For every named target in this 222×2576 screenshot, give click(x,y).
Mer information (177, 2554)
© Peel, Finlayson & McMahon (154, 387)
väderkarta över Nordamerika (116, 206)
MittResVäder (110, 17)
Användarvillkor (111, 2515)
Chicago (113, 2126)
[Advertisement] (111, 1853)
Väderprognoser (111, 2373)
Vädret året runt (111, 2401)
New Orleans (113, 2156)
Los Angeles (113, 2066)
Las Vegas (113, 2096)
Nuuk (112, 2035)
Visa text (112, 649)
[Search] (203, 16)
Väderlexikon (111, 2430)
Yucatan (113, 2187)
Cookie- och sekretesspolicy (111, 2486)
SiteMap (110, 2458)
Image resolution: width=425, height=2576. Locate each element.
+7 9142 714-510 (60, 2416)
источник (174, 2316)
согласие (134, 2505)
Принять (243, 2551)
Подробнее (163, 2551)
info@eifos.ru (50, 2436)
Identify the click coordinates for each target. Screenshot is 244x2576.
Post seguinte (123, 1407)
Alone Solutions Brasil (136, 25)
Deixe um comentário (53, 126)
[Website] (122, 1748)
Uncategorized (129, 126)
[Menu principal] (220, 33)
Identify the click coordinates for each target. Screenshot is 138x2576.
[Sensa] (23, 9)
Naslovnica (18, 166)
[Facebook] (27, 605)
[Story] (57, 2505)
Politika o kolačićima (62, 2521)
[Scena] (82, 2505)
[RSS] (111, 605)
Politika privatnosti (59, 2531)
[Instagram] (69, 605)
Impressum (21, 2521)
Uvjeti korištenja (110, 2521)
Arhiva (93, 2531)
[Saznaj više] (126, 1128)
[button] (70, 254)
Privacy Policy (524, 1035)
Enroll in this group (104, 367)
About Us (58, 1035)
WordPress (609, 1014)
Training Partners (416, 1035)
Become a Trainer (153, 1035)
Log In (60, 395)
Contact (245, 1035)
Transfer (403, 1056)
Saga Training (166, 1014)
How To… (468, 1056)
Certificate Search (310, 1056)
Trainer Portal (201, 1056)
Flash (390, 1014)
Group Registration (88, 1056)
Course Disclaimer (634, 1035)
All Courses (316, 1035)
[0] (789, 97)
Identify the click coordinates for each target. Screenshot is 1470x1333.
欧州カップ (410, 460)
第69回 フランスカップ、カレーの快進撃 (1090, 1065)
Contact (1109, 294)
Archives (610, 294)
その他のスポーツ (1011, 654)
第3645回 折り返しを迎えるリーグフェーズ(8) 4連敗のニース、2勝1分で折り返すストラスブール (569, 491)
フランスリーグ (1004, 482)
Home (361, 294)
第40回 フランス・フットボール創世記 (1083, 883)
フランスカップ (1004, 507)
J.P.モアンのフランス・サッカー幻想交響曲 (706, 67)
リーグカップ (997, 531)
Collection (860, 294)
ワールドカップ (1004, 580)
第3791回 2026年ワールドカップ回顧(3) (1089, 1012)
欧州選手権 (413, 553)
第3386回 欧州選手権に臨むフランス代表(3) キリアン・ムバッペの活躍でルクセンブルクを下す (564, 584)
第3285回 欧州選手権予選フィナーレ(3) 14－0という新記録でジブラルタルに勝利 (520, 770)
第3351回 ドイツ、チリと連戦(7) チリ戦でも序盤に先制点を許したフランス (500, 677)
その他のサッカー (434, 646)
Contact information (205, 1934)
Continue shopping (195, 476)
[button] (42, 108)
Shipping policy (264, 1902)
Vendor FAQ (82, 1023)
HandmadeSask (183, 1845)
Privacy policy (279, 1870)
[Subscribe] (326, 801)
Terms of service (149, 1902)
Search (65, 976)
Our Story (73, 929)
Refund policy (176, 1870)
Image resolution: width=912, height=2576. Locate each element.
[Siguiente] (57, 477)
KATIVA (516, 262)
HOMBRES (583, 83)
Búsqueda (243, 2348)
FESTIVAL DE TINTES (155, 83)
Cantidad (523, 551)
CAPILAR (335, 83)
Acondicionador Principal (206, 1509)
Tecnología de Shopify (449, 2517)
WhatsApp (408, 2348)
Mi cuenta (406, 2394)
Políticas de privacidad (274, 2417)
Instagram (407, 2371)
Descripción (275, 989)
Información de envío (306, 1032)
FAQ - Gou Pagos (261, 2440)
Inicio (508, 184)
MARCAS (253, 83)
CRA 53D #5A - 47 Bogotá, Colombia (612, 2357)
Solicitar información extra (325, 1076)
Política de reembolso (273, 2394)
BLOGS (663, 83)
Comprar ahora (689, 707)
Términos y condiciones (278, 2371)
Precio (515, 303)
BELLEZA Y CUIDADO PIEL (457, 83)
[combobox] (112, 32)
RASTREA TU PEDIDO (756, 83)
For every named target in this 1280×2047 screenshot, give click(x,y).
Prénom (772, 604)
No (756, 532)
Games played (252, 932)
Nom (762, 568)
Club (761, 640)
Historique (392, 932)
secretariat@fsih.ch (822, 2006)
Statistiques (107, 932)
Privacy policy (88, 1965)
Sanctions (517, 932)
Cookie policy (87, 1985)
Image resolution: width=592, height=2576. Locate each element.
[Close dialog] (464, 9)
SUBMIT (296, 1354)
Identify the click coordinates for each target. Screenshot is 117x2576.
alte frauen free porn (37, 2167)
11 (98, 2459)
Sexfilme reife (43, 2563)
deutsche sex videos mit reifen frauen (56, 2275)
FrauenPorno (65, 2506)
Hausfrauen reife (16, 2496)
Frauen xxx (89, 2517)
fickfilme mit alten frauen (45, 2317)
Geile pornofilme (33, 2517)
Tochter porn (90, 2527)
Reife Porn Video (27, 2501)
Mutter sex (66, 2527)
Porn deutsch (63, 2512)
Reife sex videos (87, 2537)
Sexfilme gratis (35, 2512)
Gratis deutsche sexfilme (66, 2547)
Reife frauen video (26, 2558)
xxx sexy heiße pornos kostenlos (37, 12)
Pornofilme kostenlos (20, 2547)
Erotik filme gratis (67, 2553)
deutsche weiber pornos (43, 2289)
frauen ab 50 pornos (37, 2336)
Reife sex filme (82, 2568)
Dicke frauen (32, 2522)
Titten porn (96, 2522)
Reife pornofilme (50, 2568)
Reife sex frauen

*-*-*

What to produce ->
Transcribe the data above in its entirety, exactly.

Answer to this exercise ->
For every named target in this 222×2576 screenshot, give click(x,y).
Mer information (177, 2554)
© Peel, Finlayson & McMahon (154, 387)
väderkarta över Nordamerika (116, 206)
MittResVäder (110, 17)
Användarvillkor (111, 2515)
Chicago (113, 2126)
[Advertisement] (111, 1853)
Väderprognoser (111, 2373)
Vädret året runt (111, 2401)
New Orleans (113, 2156)
Los Angeles (113, 2066)
Las Vegas (113, 2096)
Nuuk (112, 2035)
Visa text (112, 649)
[Search] (203, 16)
Väderlexikon (111, 2430)
Yucatan (113, 2187)
Cookie- och sekretesspolicy (111, 2486)
SiteMap (110, 2458)
Image resolution: width=425, height=2576. Locate each element.
+7 9142 714-510 (60, 2416)
источник (174, 2316)
согласие (134, 2505)
Принять (243, 2551)
Подробнее (163, 2551)
info@eifos.ru (50, 2436)
Identify the click coordinates for each target. Screenshot is 244x2576.
Post seguinte (123, 1407)
Alone Solutions Brasil (136, 25)
Deixe um comentário (53, 126)
[Website] (122, 1748)
Uncategorized (129, 126)
[Menu principal] (220, 33)
Identify the click coordinates for each target. Screenshot is 138x2576.
[Sensa] (23, 9)
Naslovnica (18, 166)
[Facebook] (27, 605)
[Story] (57, 2505)
Politika o kolačićima (62, 2521)
[Scena] (82, 2505)
[RSS] (111, 605)
Politika privatnosti (59, 2531)
[Instagram] (69, 605)
Impressum (21, 2521)
Uvjeti korištenja (110, 2521)
Arhiva (93, 2531)
[Saznaj više] (126, 1128)
[button] (70, 254)
Privacy Policy (524, 1035)
Enroll in this group (104, 367)
About Us (58, 1035)
WordPress (609, 1014)
Training Partners (416, 1035)
Become a Trainer (153, 1035)
Log In (60, 395)
Contact (245, 1035)
Transfer (403, 1056)
Saga Training (166, 1014)
How To… (468, 1056)
Certificate Search (310, 1056)
Trainer Portal (201, 1056)
Flash (390, 1014)
Group Registration (88, 1056)
Course Disclaimer (634, 1035)
All Courses (316, 1035)
[0] (789, 97)
Identify the click coordinates for each target. Screenshot is 1470x1333.
欧州カップ (410, 460)
第69回 フランスカップ、カレーの快進撃 (1090, 1065)
Contact (1109, 294)
Archives (610, 294)
その他のスポーツ (1011, 654)
第3645回 折り返しを迎えるリーグフェーズ(8) 4連敗のニース、2勝1分で折り返すストラスブール (569, 491)
フランスリーグ (1004, 482)
Home (361, 294)
第40回 フランス・フットボール創世記 (1083, 883)
フランスカップ (1004, 507)
J.P.モアンのフランス・サッカー幻想交響曲 (706, 67)
リーグカップ (997, 531)
Collection (860, 294)
ワールドカップ (1004, 580)
第3791回 2026年ワールドカップ回顧(3) (1089, 1012)
欧州選手権 (413, 553)
第3386回 欧州選手権に臨むフランス代表(3) キリアン・ムバッペの活躍でルクセンブルクを下す (564, 584)
第3285回 欧州選手権予選フィナーレ(3) 14－0という新記録でジブラルタルに勝利 (520, 770)
第3351回 ドイツ、チリと連戦(7) チリ戦でも序盤に先制点を許したフランス (500, 677)
その他のサッカー (434, 646)
Contact information (205, 1934)
Continue shopping (195, 476)
[button] (42, 108)
Shipping policy (264, 1902)
Vendor FAQ (82, 1023)
HandmadeSask (183, 1845)
Privacy policy (279, 1870)
[Subscribe] (326, 801)
Terms of service (149, 1902)
Search (65, 976)
Our Story (73, 929)
Refund policy (176, 1870)
Image resolution: width=912, height=2576. Locate each element.
[Siguiente] (57, 477)
KATIVA (516, 262)
HOMBRES (583, 83)
Búsqueda (243, 2348)
FESTIVAL DE TINTES (155, 83)
Cantidad (523, 551)
CAPILAR (335, 83)
Acondicionador Principal (206, 1509)
Tecnología de Shopify (449, 2517)
WhatsApp (408, 2348)
Mi cuenta (406, 2394)
Políticas de privacidad (274, 2417)
Instagram (407, 2371)
Descripción (275, 989)
Información de envío (306, 1032)
FAQ - Gou Pagos (261, 2440)
Inicio (508, 184)
MARCAS (253, 83)
CRA 53D #5A - 47 Bogotá, Colombia (612, 2357)
Solicitar información extra (325, 1076)
Política de reembolso (273, 2394)
BLOGS (663, 83)
Comprar ahora (689, 707)
Términos y condiciones (278, 2371)
Precio (515, 303)
BELLEZA Y CUIDADO PIEL (457, 83)
[combobox] (112, 32)
RASTREA TU PEDIDO (756, 83)
For every named target in this 1280×2047 screenshot, give click(x,y).
Prénom (772, 604)
No (756, 532)
Games played (252, 932)
Nom (762, 568)
Club (761, 640)
Historique (392, 932)
secretariat@fsih.ch (822, 2006)
Statistiques (107, 932)
Privacy policy (88, 1965)
Sanctions (517, 932)
Cookie policy (87, 1985)
Image resolution: width=592, height=2576. Locate each element.
[Close dialog] (464, 9)
SUBMIT (296, 1354)
Identify the click coordinates for each target. Screenshot is 117x2576.
alte frauen free porn (37, 2167)
11 (98, 2459)
Sexfilme reife (43, 2563)
deutsche sex videos mit reifen frauen (56, 2275)
FrauenPorno (65, 2506)
Hausfrauen reife (16, 2496)
Frauen xxx (89, 2517)
fickfilme mit alten frauen (45, 2317)
Geile pornofilme (33, 2517)
Tochter porn (90, 2527)
Reife Porn Video (27, 2501)
Mutter sex (66, 2527)
Porn deutsch (63, 2512)
Reife sex videos (87, 2537)
Sexfilme gratis (35, 2512)
Gratis deutsche sexfilme (66, 2547)
Reife frauen video (26, 2558)
xxx sexy heiße pornos kostenlos (37, 12)
Pornofilme kostenlos (20, 2547)
Erotik filme gratis (67, 2553)
deutsche weiber pornos (43, 2289)
frauen ab 50 pornos (37, 2336)
Reife sex filme (82, 2568)
Dicke frauen (32, 2522)
Titten porn (96, 2522)
Reife pornofilme (50, 2568)
Reife sex frauen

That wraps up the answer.